__CHALLENGE__: Update the records by replacing "Instruction" with "Command" and leaving every other part unchanged.

·····

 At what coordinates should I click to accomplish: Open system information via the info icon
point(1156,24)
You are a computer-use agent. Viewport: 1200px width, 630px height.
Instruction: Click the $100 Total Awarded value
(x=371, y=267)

·····

__SOLUTION FOR THIS TASK__:
 At what coordinates should I click to accomplish: Open system information via the info icon
point(1156,24)
You are a computer-use agent. Viewport: 1200px width, 630px height.
Command: Click the $100 Total Awarded value
(x=371, y=267)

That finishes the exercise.